Show every line of the data below that contains the string "height". Case counts.

● Items:
┏━━
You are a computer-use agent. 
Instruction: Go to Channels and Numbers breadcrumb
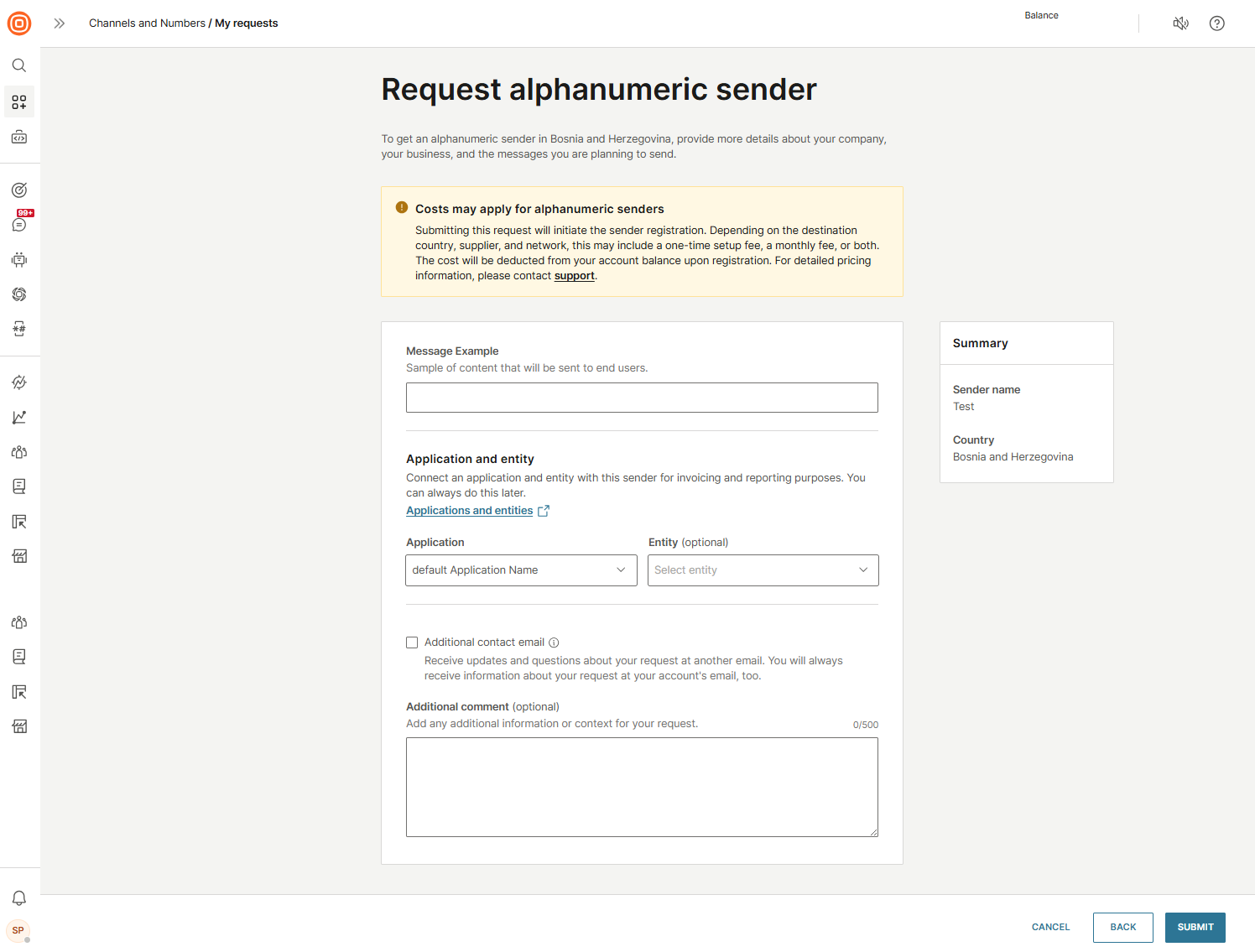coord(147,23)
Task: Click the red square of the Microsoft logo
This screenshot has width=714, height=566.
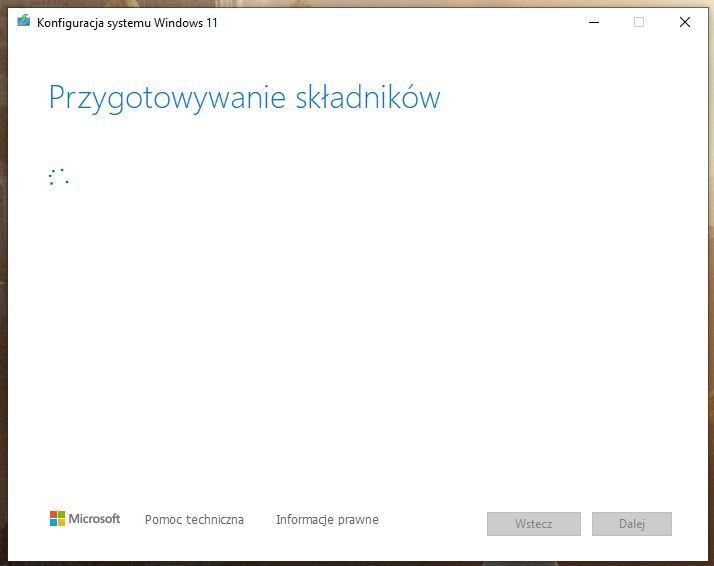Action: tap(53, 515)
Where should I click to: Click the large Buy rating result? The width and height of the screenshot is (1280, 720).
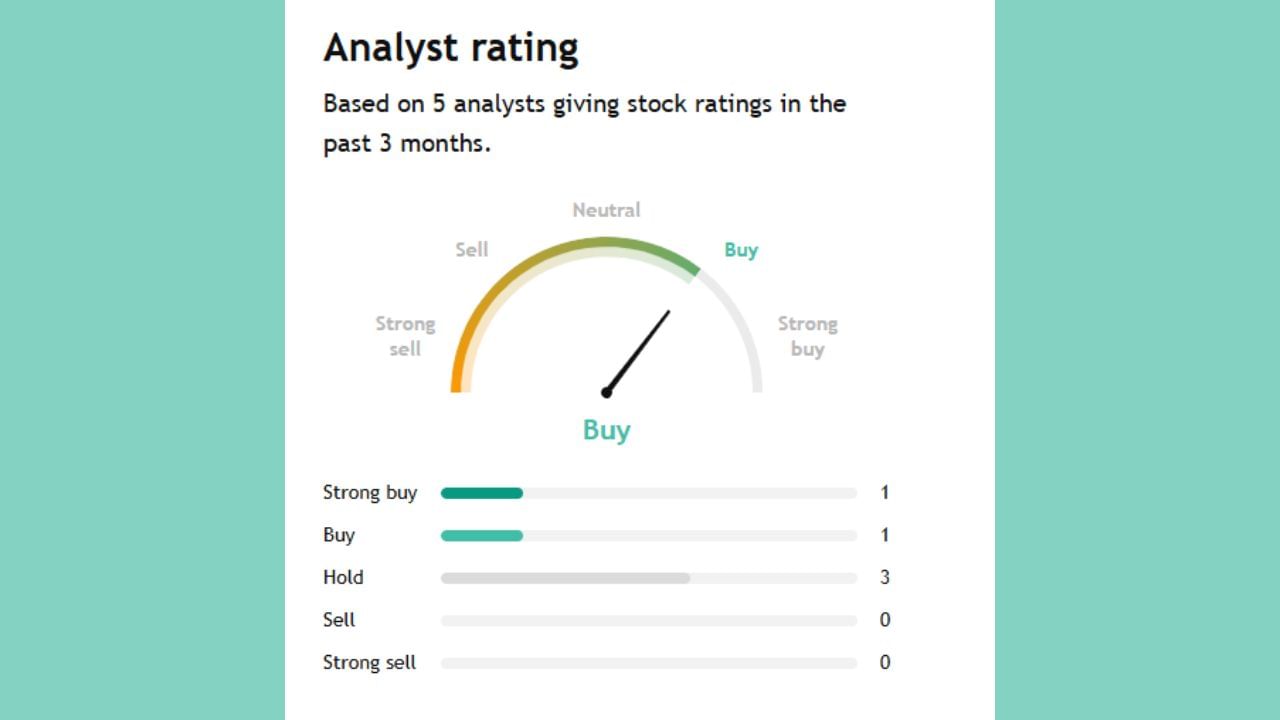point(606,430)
┗━━
┏━━
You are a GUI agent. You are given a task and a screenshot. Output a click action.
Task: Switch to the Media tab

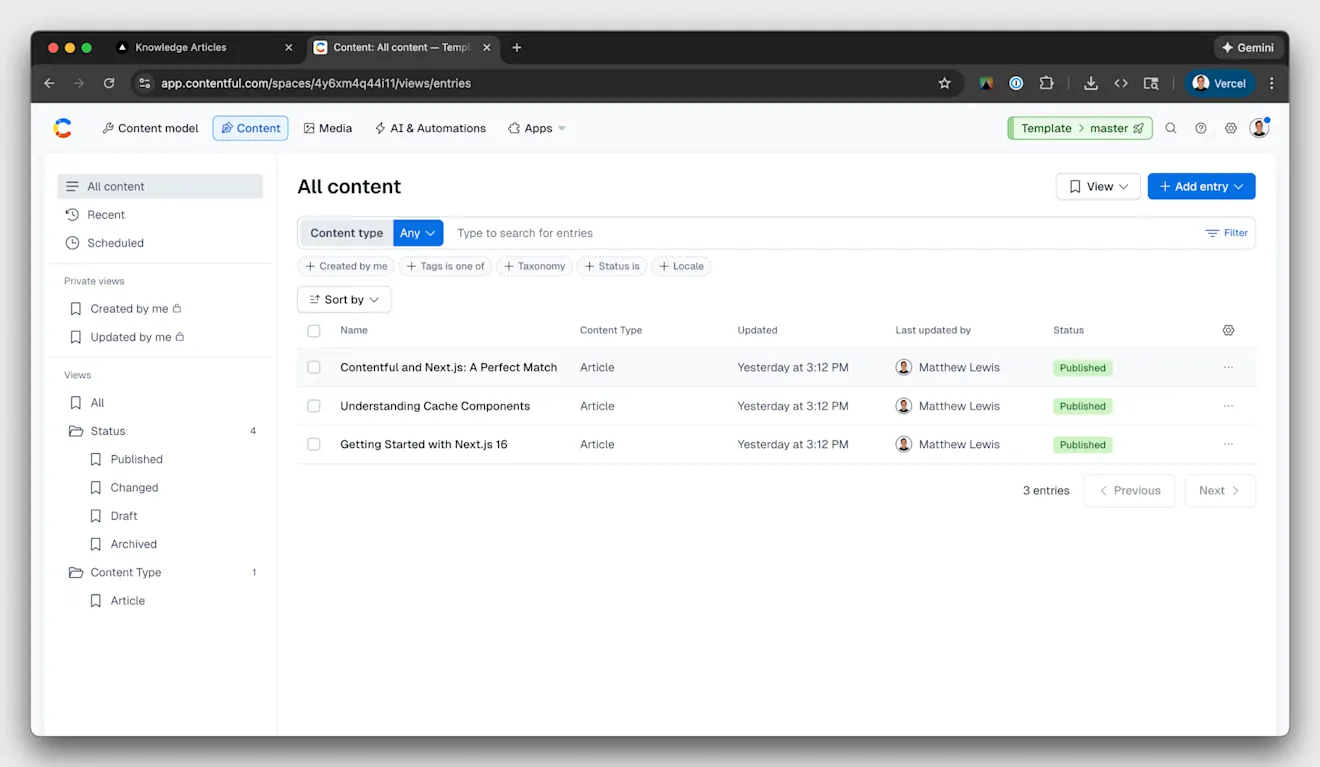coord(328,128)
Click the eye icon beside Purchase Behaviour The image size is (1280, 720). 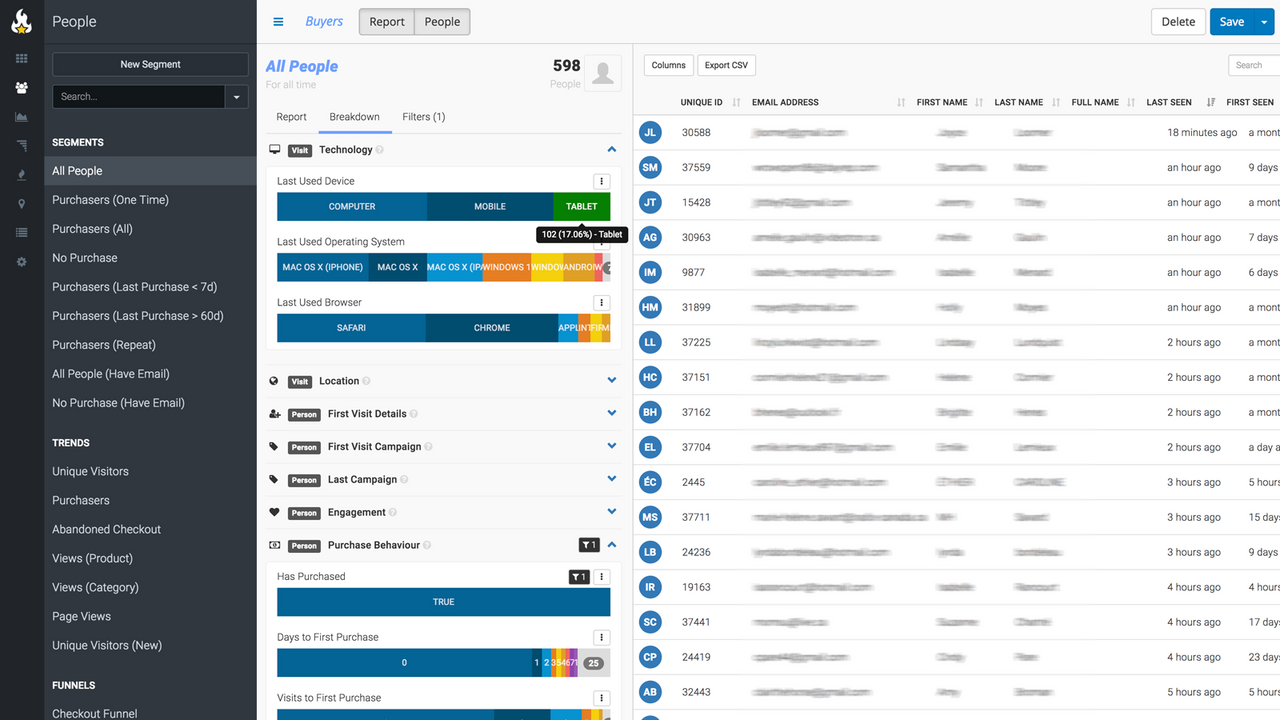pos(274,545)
┗━━
┏━━
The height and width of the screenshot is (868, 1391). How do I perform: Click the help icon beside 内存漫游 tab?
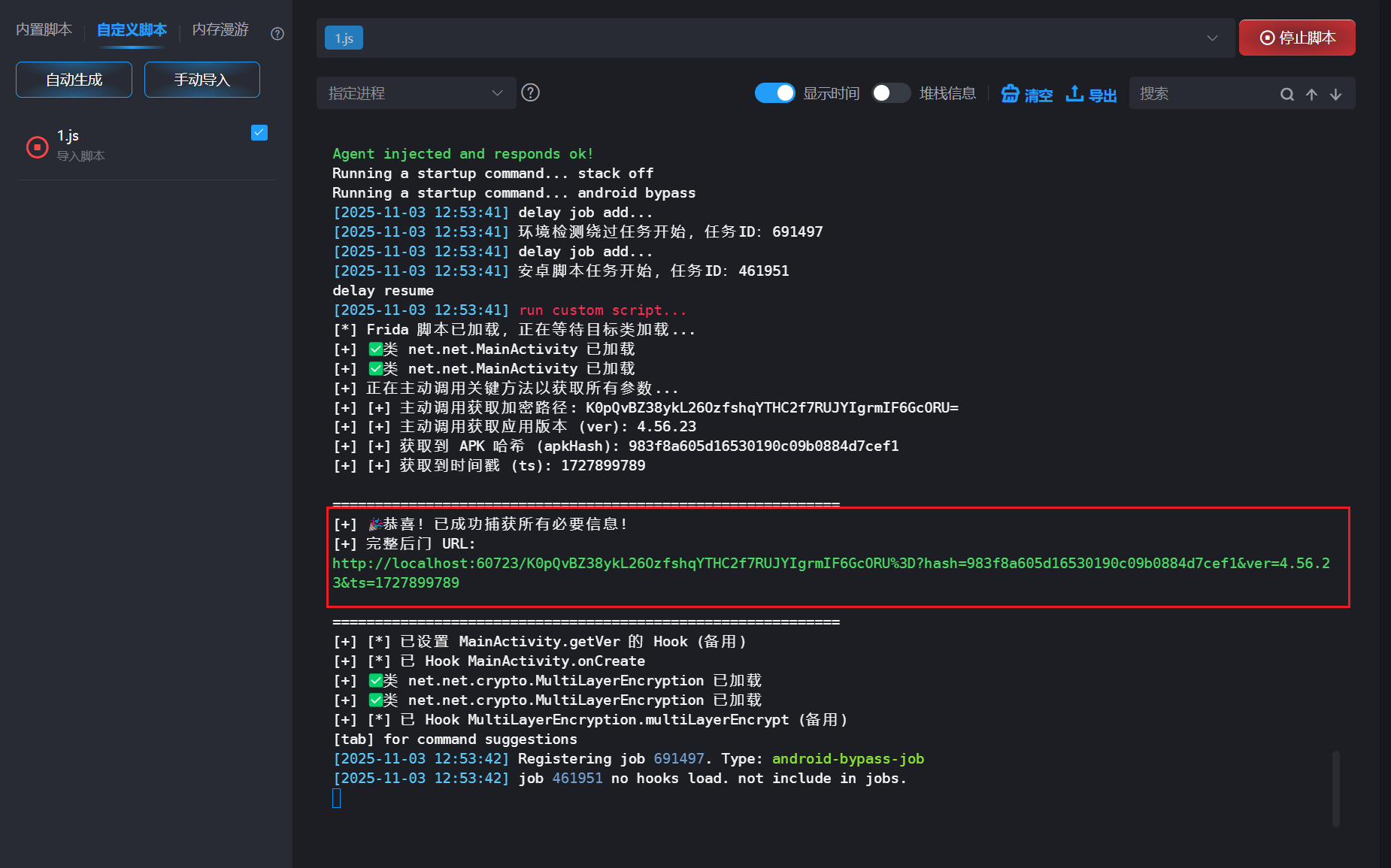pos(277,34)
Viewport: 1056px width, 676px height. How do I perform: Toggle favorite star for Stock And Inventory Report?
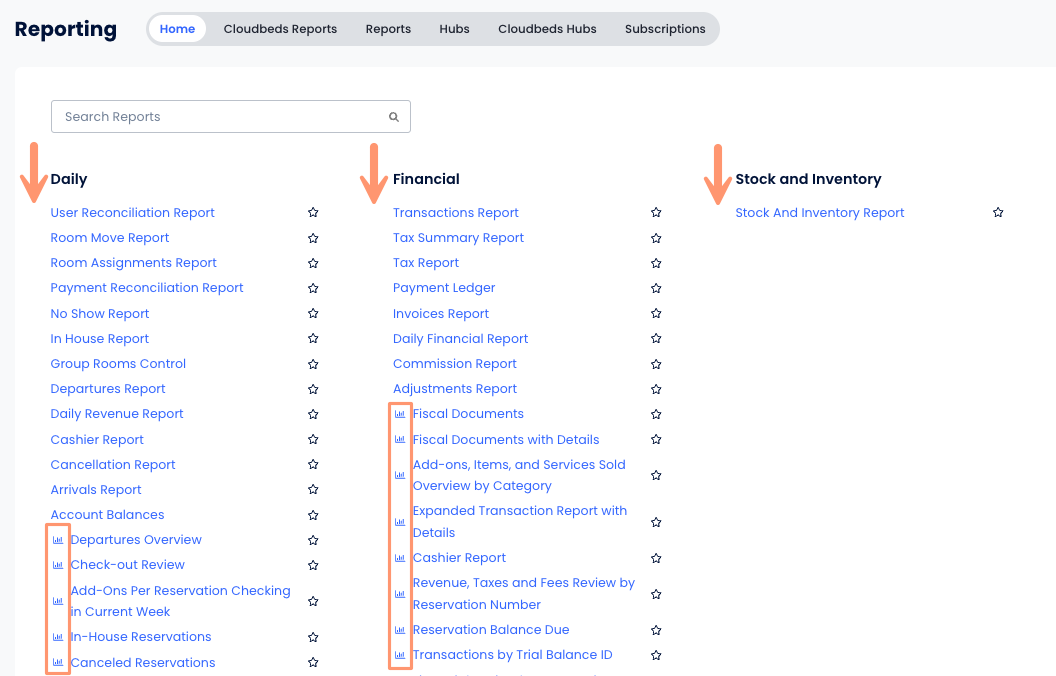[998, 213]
┗━━
● Task response:
This screenshot has width=714, height=566.
Where should I click to: Click the large Buy rating result? The width and height of the screenshot is (1280, 720).
The height and width of the screenshot is (868, 1391). How do I perform: Click the help icon beside 内存漫游 tab?
Viewport: 1056px width, 676px height. How do I perform: Toggle favorite star for Stock And Inventory Report?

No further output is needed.